Kerry: 'Irresponsible' and 'morally very difficult' not to help Kurds fighting IS extremists
Turkish soldiers on tanks hold their positions on a hilltop in the outskirts of Suruc, at the Turkey-Syria border, overlooking Kobani in Syria where fighting had been intensified between Syrian Kurds and the militants of Islamic State group, Monday, Oct. 6, 2014. Kobani, also known as Ayn Arab and its surrounding areas have been under attack since mid-September, with militants capturing dozens of nearby Kurdish villages. (AP Photo/Lefteris Pitarakis)
Matthew Lee And Robert Burns, The Associated Press
Published Monday, October 20, 2014 5:54AM EDT
Last Updated Monday, October 20, 2014 10:39AM EDT
JAKARTA, Indonesia -- U.S. Secretary of State John Kerry said Monday the Obama administration decided to airdrop weapons and ammunitions to "valiant" Kurds fighting Islamic State extremists in the Syrian border town of Kobani because it would be "irresponsible" and "morally very difficult" not to support them.
Speaking in the Indonesian capital, Kerry told reporters that the administration understood ally Turkey's concerns about supplying the Kurds, who are linked to a Kurdish group that Ankara fiercely opposes.
But, he said the situation is such in the besieged town of Kobani that the resupplies were deemed absolutely necessary in a "crisis moment."
"Let me say very respectfully to our allies the Turks that we understand fully the fundamentals of their opposition and ours to any kind of terrorist group and particularly obviously the challenges they face with respect the PKK," Kerry said. "But we have undertaken a coalition effort to degrade and destroy ISIL, and ISIL is presenting itself in major numbers in this place called Kobani."
An insurgent group, the Kurdistan Workers' Party, or PKK, has fought a three-decade war, initially for independence and later for autonomy and greater rights for Kurds. The conflict with the PKK has killed tens of thousands of people since 1984. Turkey and its U.S. and European allies consider the Marxist PKK a terrorist organization for killing civilians in urban bombings.
Kerry said the militants had chosen to "make this a ground battle, attacking a small group of people there who while they are an offshoot group of the folks that our friends the Turks oppose, they are valiantly fighting ISIL and we cannot take our eye off the prize here."

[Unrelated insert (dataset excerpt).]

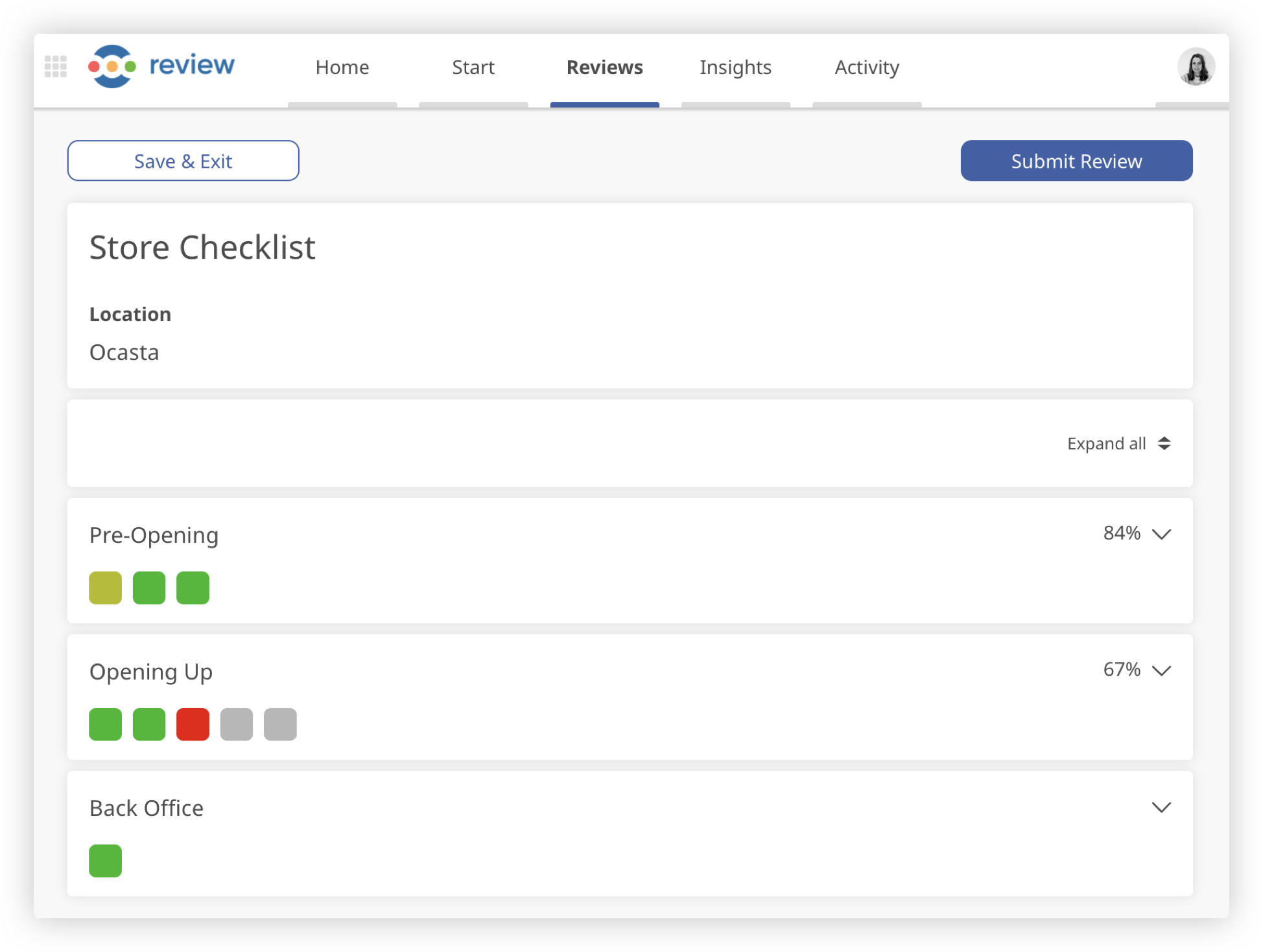
Task: Switch to the Insights tab
Action: [735, 67]
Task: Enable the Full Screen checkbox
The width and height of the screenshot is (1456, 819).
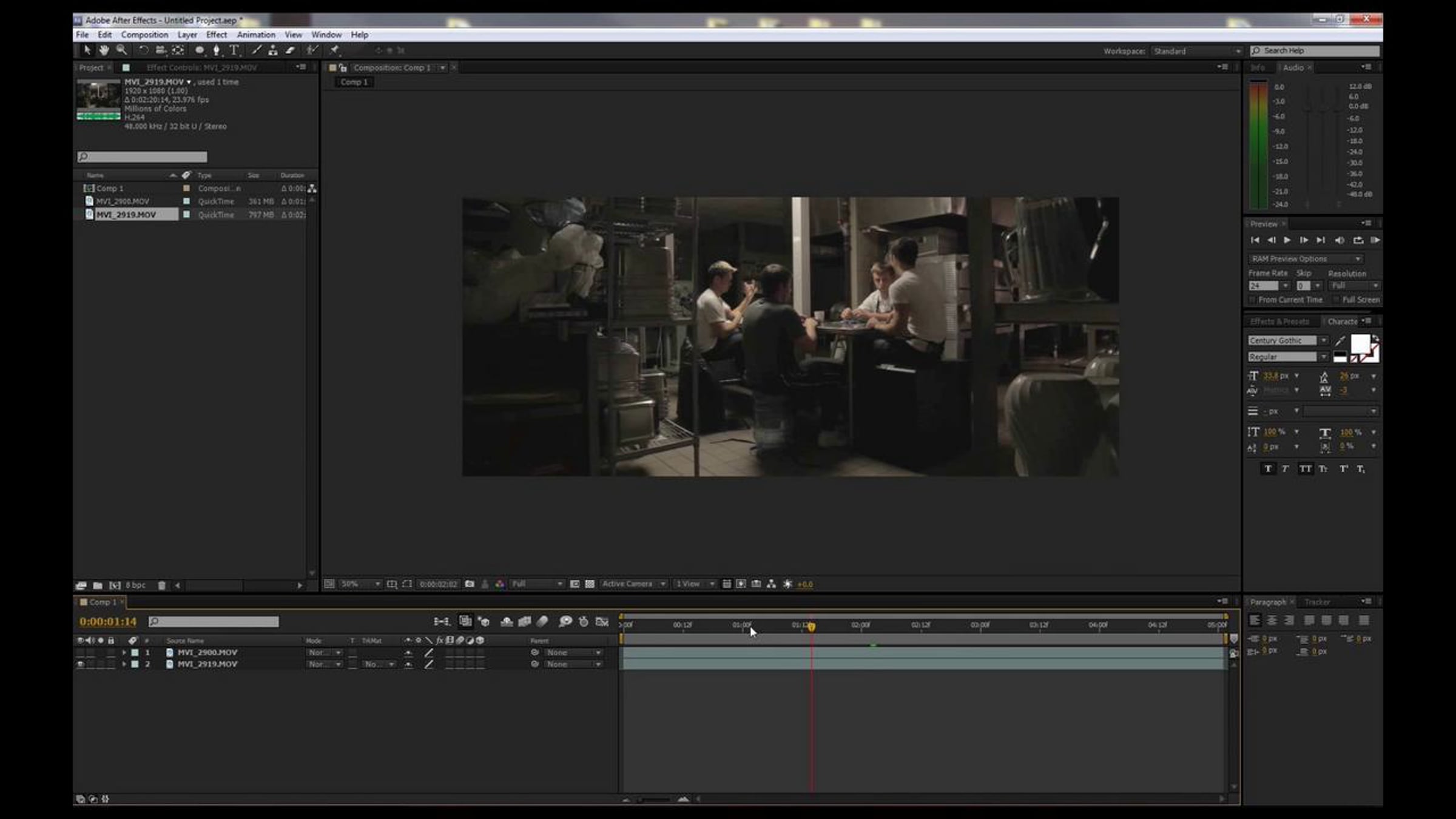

"It would be irresponsible of us, as well morally very difficult, to turn your back on a community fighting ISIL as hard as it is at this particular moment," he said.
The U.S. military said Sunday it had airdropped weapons, ammunition and medical supplies to Kurdish forces defending the Syrian city of Kobani against IS militants.
The airdrops were the first of their kind and followed weeks of U.S. and coalition airstrikes in and near the town not far from the Turkish border. The U.S. said earlier in the day that it had launched 11 airstrikes overnight in the area. Central Command said its forces have conducted more than 135 airstrikes against Islamic State forces in Kobani.
President Barack Obama called Turkish President Recep Tayyip Erdogan on Saturday to discuss the situation in Syria and notify him of the plan to make airdrops, one administration official told reporters. He would not describe Erdogan's reaction but said U.S. officials are clear about Turkey's opposition to any moves that help Kurdish forces that Turkey views as an enemy.
The airdrops are intended to be temporary and the U.S. has asked Turkey to allow Kurdish fighters from Iraq into Kobani to help, Kerry said.
Turkey's Foreign Minister said Monday that his country is helping Iraqi Kurdish forces cross into Kobani "to give support" to fellow Kurdish fighters defending the Syrian town against Islamic State militants.
The comments by Mevlut Cavusoglu at a news conference in Ankara followed the announcement by the U.S. military that it had airdropped supplies to the Kurdish forces in Kobani.
In a conference call with reporters after Central Command announced the airdrops, senior administration officials said three C-130 planes dropped 27 bundles of small arms, ammunition and medical supplies.
One official said that while the results of the mission were still being assessed, it appeared that "the vast majority" of the supplies reached the intended Kurdish fighters. That official also said the C-130s encountered no resistance from the ground in Syria during their flights in and out of Syrian airspace. The officials spoke on condition of anonymity under ground rules set by the White House.
One of the administration officials said the airdrops should be seen as a humanitarian move. He said U.S. officials believe that if Kobani were to fall, the Islamic State militants would massacre Kurds in the town.
Another administration official said "you might see more" U.S. resupply missions to benefit the Kurdish fighters in Kobani in the days ahead. Yet another administration official said a land route to resupply the Kurds had been under discussion but would require Turkish co-operation. He said talks on resupply needs and means would continue.